原文节选 =

#####

Write a program to find the node at which the intersection of two singly linked lists begins.
For example, the following two linked lists:
A: a1 → a2
↘
c1 → c2 → c3
↗
B: b1 → b2 → b3
begin to intersect at node c1.
Notes:
- If the two linked lists have no intersection at all, return
null. - The linked lists must retain their original structure after the function returns.
- You may assume there are no cycles anywhere in the entire linked structure.
- Your code should preferably run in O(n) time and use only O(1) memory.
题目标签:Linked List
题目给了我们两个链表,让我们找到它们是否有交点,返回那个交点。
试想一下,如果是两个长度相等的链表,那么我们只需要遍历链表,比较两个点 是否 相等 就可以了。
所以,我们首先要得到两个链表的长度,如果不一样长,那么把长的链表先走,走到 和 另外一个链表一样长度的时候,开始比较两个点 是否 相等来找到交点;如果没有,那么最后就返回null。
如果两个链表有交点的话,那么从交点前一个点开始,两个链表从这里开始,之后的长度一定是相等的。
Java Solution:
Runtime beats 41.31%
完成日期:06/09/2017
关键词:singly-linked list
关键点:让更长的链表先走完多余的部分
/**
* Definition for singly-linked list.

#####

给定数据行 =
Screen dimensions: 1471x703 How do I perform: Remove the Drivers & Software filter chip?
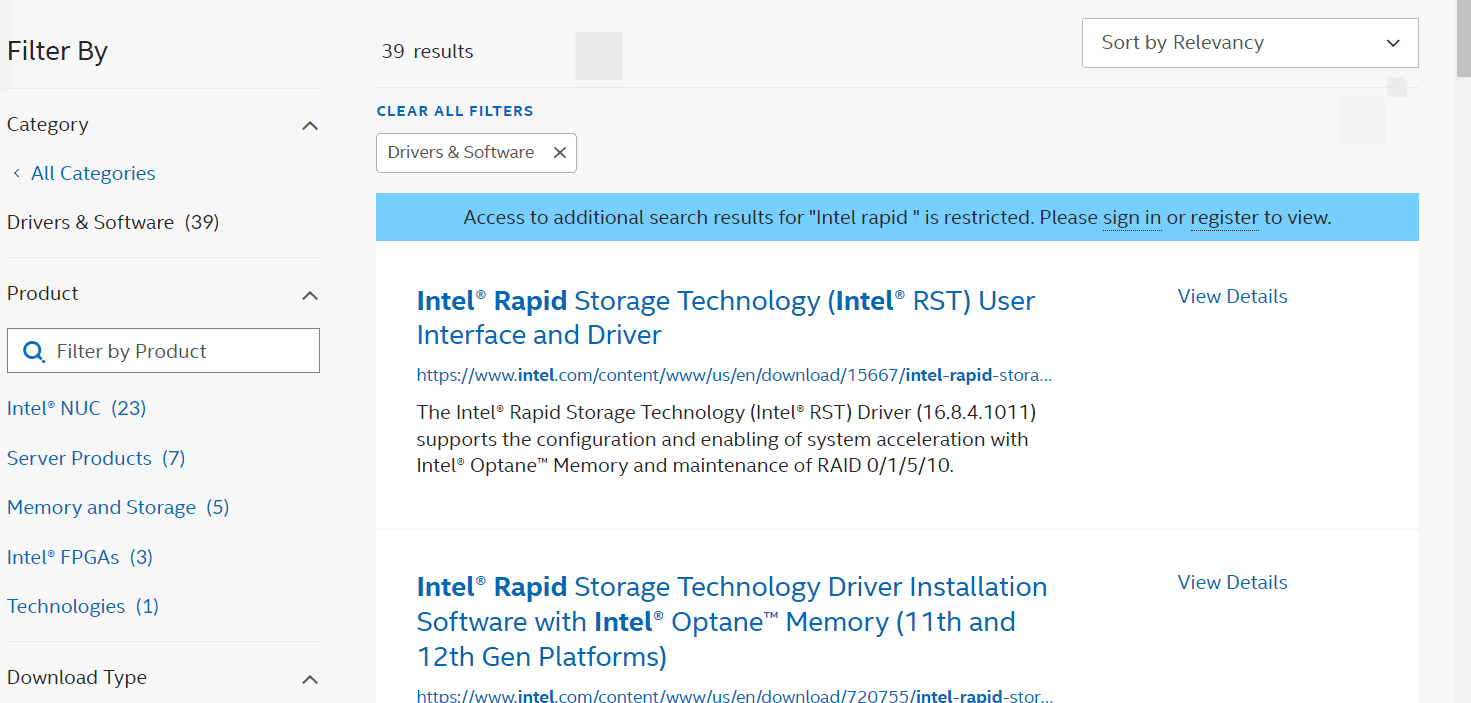tap(559, 152)
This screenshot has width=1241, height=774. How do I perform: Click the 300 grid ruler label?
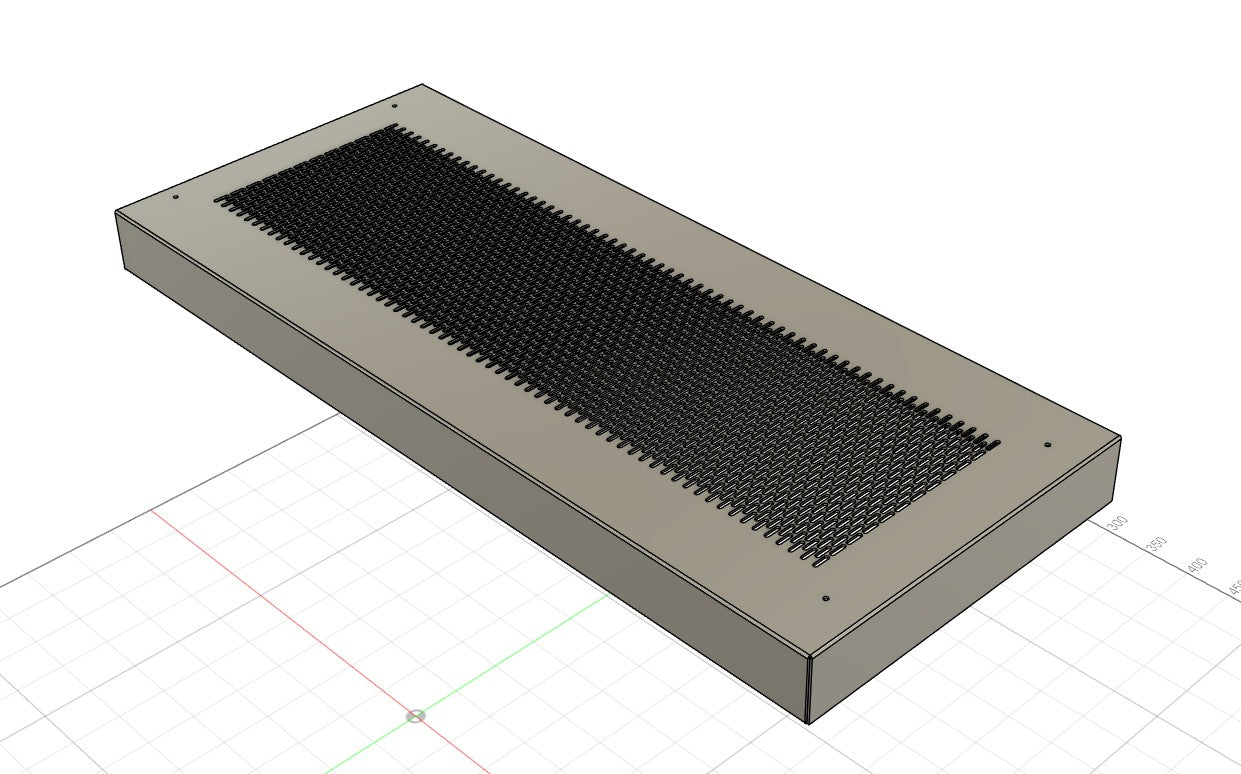pos(1117,523)
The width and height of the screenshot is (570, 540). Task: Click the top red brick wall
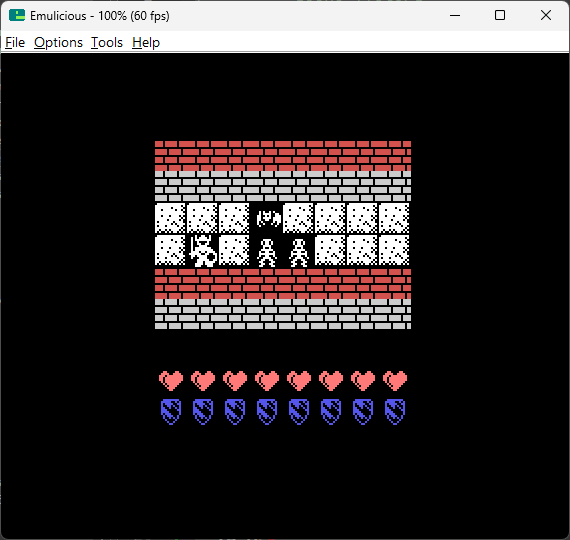point(283,156)
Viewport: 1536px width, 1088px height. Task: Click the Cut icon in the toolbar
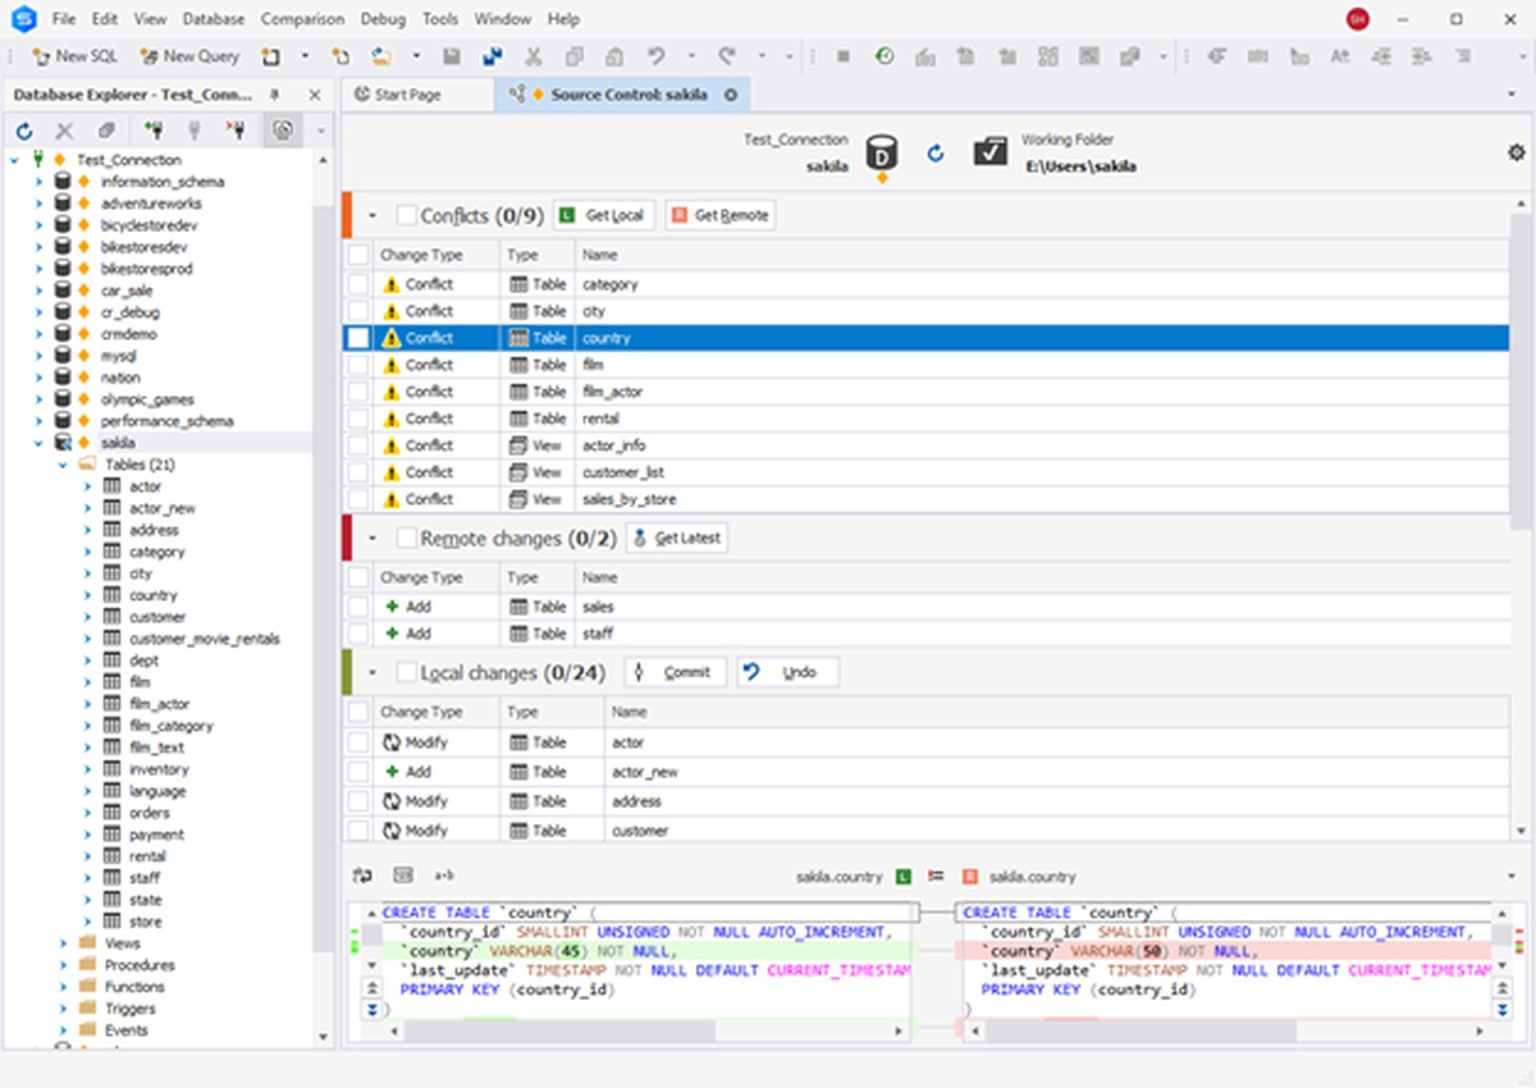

#####

练习题 =
1. 把链表相交题解中从"For example, the"到"题目给了我们两个链表,让我们找到它们是否有交点,返回那个交点。"的这一段重新写出,并将其中的"交点"改成"相交节点"。
2. 请从链表相交题解最后一句之后接着往下写。

参考答案 =
1.
For example, the following two linked lists:
A: a1 → a2
↘
c1 → c2 → c3
↗
B: b1 → b2 → b3
begin to intersect at node c1.
Notes:
- If the two linked lists have no intersection at all, return
null. - The linked lists must retain their original structure after the function returns.
- You may assume there are no cycles anywhere in the entire linked structure.
- Your code should preferably run in O(n) time and use only O(1) memory.
题目标签:Linked List
题目给了我们两个链表,让我们找到它们是否有相交节点,返回那个相交节点。

2.
* public class ListNode {
* int val;
* ListNode next;
* ListNode(int x) {
* val = x;
* next = null;
* }
* }
*/
public class Solution
{
public ListNode getIntersectionNode(ListNode headA, ListNode headB)
{
ListNode cursor1 = headA;
ListNode cursor2 = headB;
int len1 = getListLength(cursor1);
int len2 = getListLength(cursor2); if(len1 > len2)
{
for(int i=0; i<len1-len2;i++)
cursor1 = cursor1.next;
}
else if(len1 < len2)
{
for(int i=0; i<len2-len1;i++)
cursor2 = cursor2.next;
} while(cursor1 != null)
{
if(cursor1 == cursor2)
return cursor1; cursor1 = cursor1.next;
cursor2 = cursor2.next;
} return null;
} private int getListLength(ListNode head)
{
ListNode cursor = head;
int len = 0; while(cursor != null)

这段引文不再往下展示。